After the tour of the garden, we went inside. Soon the fragrant tea filled the china cups, and slices of toast were ready for their coats of orange marmalade. The clink of cutlery against china was the only sound; my father and I were not especially talkative. Besides, he was busy with the stack of books that sat next to his chair: his prayer book, his Bible, his book of daily meditations. He was in prayer while we ate our breakfast. He was reading the same service of Morning Prayer that I now read. The sameness of everything anchored me comfortably then. It anchors me still.



Later, in seminary, the same: Morning Prayer with the same people every day, Evening Prayer sung with beauty and dignity, linking the love of learning with the loveliness of music and text in a marriage that has lasted longer than many. We sat in rows in the chapel choir, a thousand doubts about our futures, about our ability, about our worthiness all silenced, for a moment, in the beauty of holiness. O, God make speed to save us, we sang. O Lord , make haste to help us. Over the decades that followed we were saved and helped. Oh, yes. Many times.

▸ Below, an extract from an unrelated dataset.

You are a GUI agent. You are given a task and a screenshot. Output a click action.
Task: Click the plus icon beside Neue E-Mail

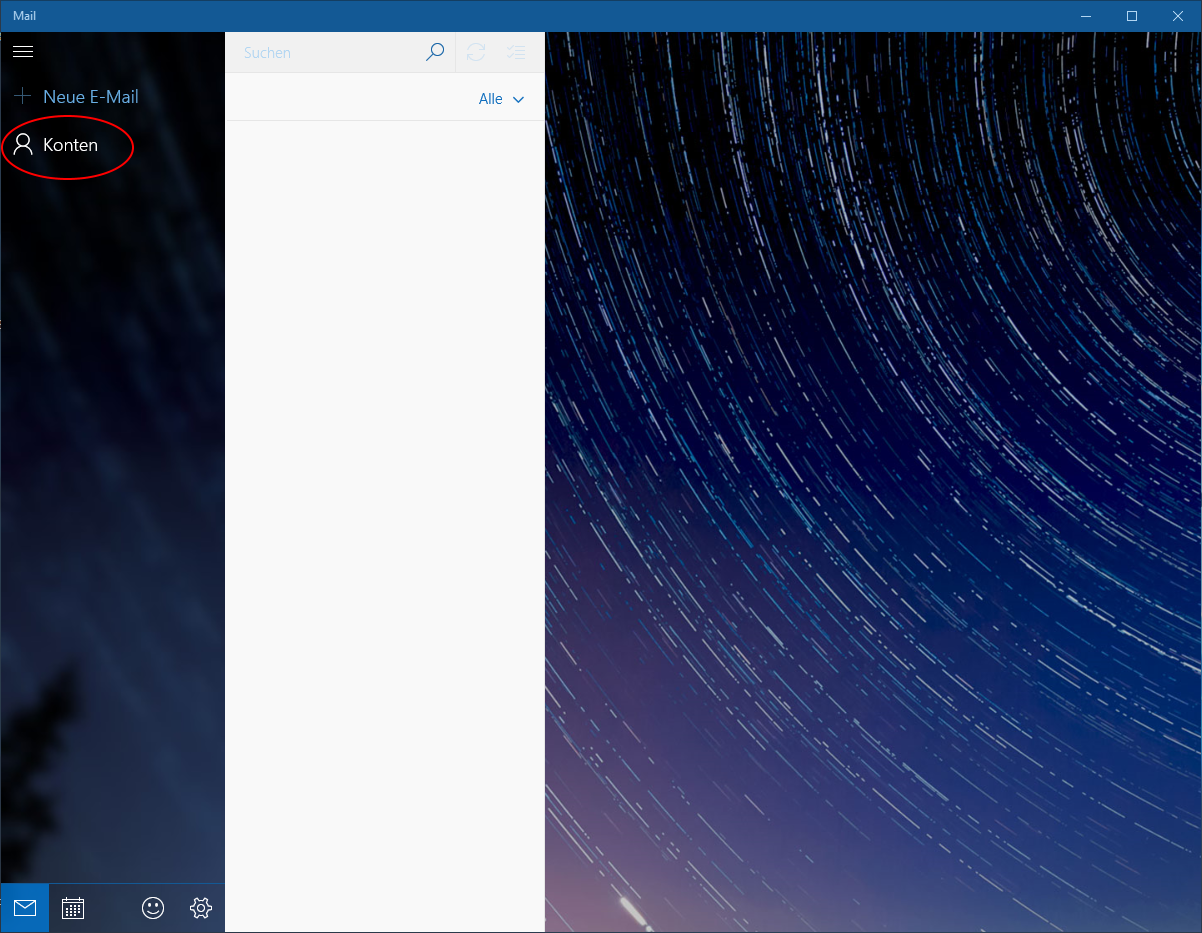point(23,97)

Sunday evenings at St. Clement’s in Hell’s Kitchen: for the first several years, we were in the shabby parish hall around a long table, crooked candles in a motley assortment of holders lighting our prayer books. Old and young, homeless and housed, crazy and nominally sane, we gathered for that same helping and saving. It was easy to teach this assortment of beloved oddballs the ancient words and plainsong tunes. Back and forth we went in the old way, Phos hilaron and Magnificat and Nunc dimittis. Let us bless the Lord, I would sing at the end, and they would sing back to me, Thanks be to God. I sing it myself, now, often, when I am along, and I see and hear them again. How I miss them! I can weep thinking about them. They only come for the meal afterward, some people said. And it was true that many of them needed the meal. But they all could have gotten it without coming to prayer. They needed the prayer as well.

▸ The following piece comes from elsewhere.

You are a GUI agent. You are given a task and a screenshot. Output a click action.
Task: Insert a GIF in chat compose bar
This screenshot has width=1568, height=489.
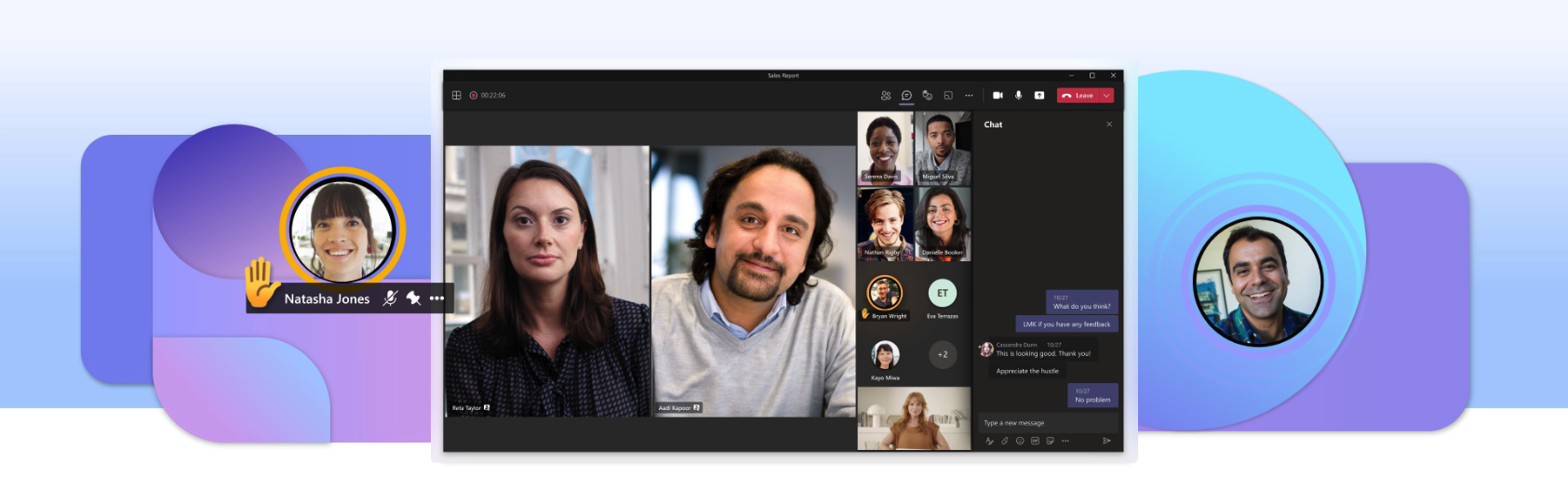pos(1035,441)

Later on, we had a beautiful new chapel. Stained glass windows. New chairs. New organ. A fine altar. Perfect lighting. The evening sun slanted through the windows. Sometimes the clip-clop of a horse’s hooves sounded outside; the city’s livery stables were down the street from St. Clement’s. Now we sat on our new chairs and held our new prayer books, lit the new candles in their elegant new candlesticks. But we were the same, me and my congregation: still funny, the crazy still crazy, the frail a little frailer, all of us a little older.



Now I read the Daily office in my office at home. Its paneled walls are soft yellow, with sheer white curtains at the window and tall shelves of books. I have a wonderful Office Book, containing all the readings and all the psalms and all the collects and the services for morning, noon, evening and compline. All in one book. No more juggling Bibles. Or sometimes I use the service at www.missionstclare.com. No juggling there, either.

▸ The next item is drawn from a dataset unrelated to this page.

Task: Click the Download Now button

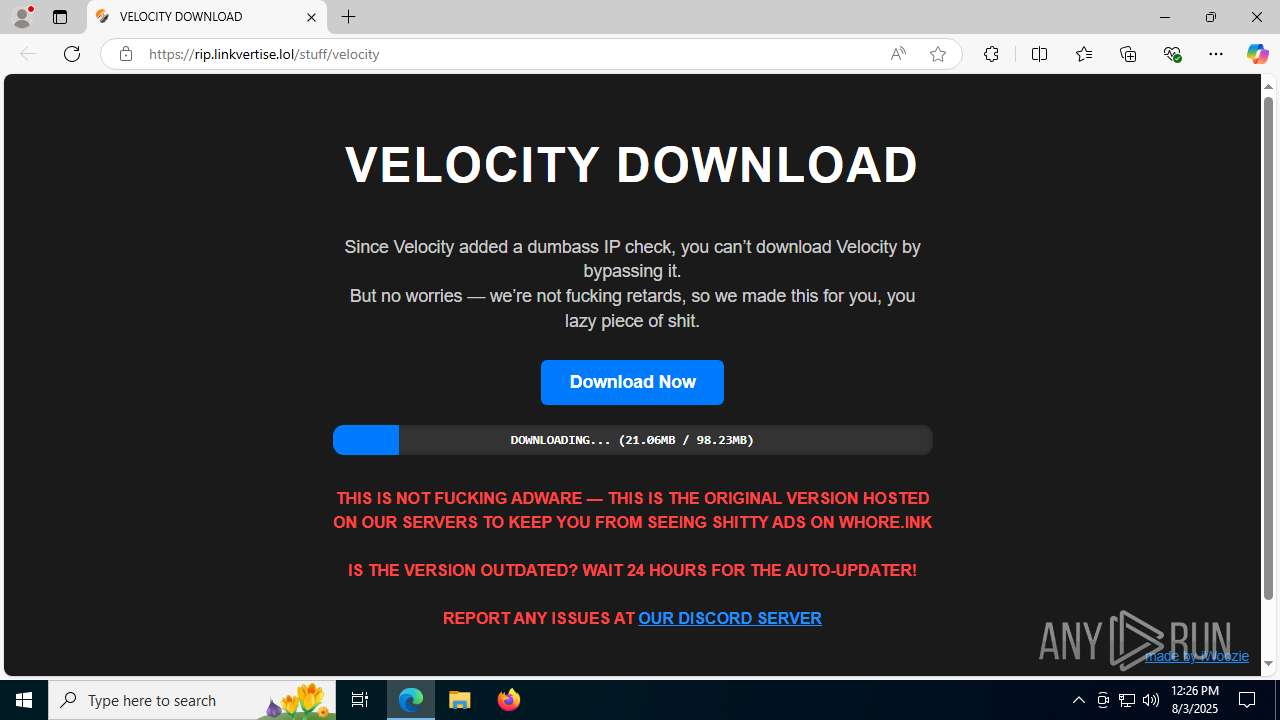Action: pos(632,382)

When I finish Morning Prayer, I send an email to a few hundred friends who have banded together to pray, each of us in his or her own place, at his or her own time. Let us bless the Lord, I type, and press “send.” Into the mysterious ether it flies, and soon the answers begin to appear in my inbox. Thanks be to God, says one after another. And my dad. And my seminary classmates, living and dead. And the Fathers of the Church, and its forgotten Mothers. And now, you. Thanks be to God.